Oleh karena itu, Matthew tidak membutuhkan waktu lama untuk berbelanja perlengkapan penunjang penampilan untuknya di toko itu.
Walaupun Matthew sudah selesai berbelanja, namun dia tidak mau langsung pulang, dan justru membawa Chloe masuk ke dalam toko yang menyediakan pakaian serta perlengkapan tambahan untuk wanita.
"Untuk apa kita ke sini, Sir?" tanya Chloe, bingung.
"Aku tidak akan membiarkanmu pergi makan malam denganku, lalu memakai gaun dan sepatu pemberian dari David," sahut Matthew, tampak masa bodoh, sambil duduk di sofa yang ada di dalam toko.

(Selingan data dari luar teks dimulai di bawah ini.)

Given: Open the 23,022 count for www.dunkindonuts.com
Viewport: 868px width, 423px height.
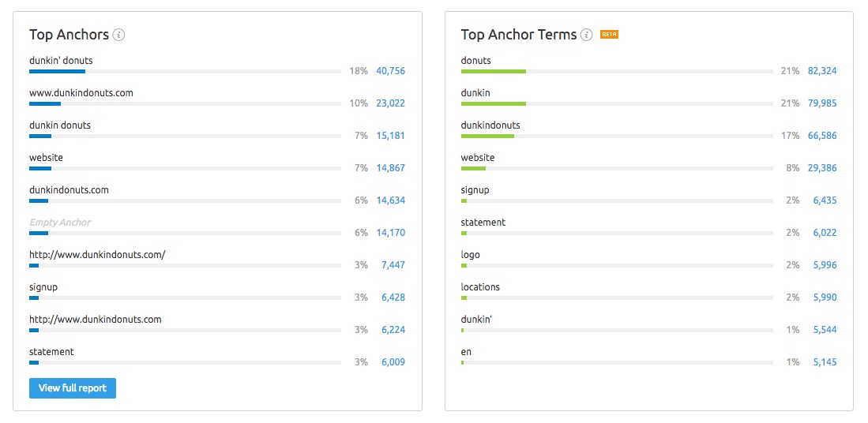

"Anda tidak perlu—" Chloe tidak sempat menyelesaikan kalimatnya, karena Matthew segera menyelanya dengan berkata,
"Chloe! ... Jangan membantahku!"
Kepada pelayan toko yang menghampirinya, Matthew lalu menyebutkan apa saja yang dia inginkan untuk dipakai oleh Chloe.
Mulai dari bentuk gaun yang ada dalam bayangannya, sampai pada warnanya pun, disampaikan oleh Matthew kepada pelayan toko.
Begitu juga dengan model sepatu yang menurutnya akan cocok jika dipadankan dengan gaun-gaun pilihannya, tidak luput dari perhatian Matthew.
Yang cukup mengejutkan bagi Chloe, Matthew seolah-olah memang sudah bisa membayangkan bagaimana penampilan Chloe, saat mengenakan gaun dan sepatu pilihannya.
Sampai-sampai, pelayan toko pun tampak terkagum-kagum, karena apa yang menjadi pilihan Matthew itu, memang terlihat bagus saat dikenakan oleh Chloe.
"Kekasih Anda pintar memilih gaun dan sepatu yang cocok untuk Anda," celetuk salah satu pelayan toko, yang membantu menyediakan pesanan Mathew untuk Chloe.
Chloe sebenarnya ingin membantah perkataan pelayan toko itu, namun Chloe mengurungkan niatnya. Karena, tentu akan jadi membingungkan jika pelayan itu sampai tahu, bahwa Matthew adalah Atasan Chloe, dan bukanlah kekasihnya.
Sementara Chloe tidak berminat untuk menjelaskannya lebih jauh, bisa-bisa, pelayan toko itu justru akan menduga-duga sesuatu yang tidak-tidak tentang Chloe.
Dengan demikian, Chloe hanya tersenyum dan tidak berkata apa-apa, untuk menanggapi perkataan dari pelayan toko itu tadi.
"Bagus! ... Coba yang lain lagi!" Tanpa perlu berdiri, dan hanya duduk memangku kaki di sofa, Matthew memandangi Chloe yang keluar dari kamar ganti, lalu memberikan tanggapannya.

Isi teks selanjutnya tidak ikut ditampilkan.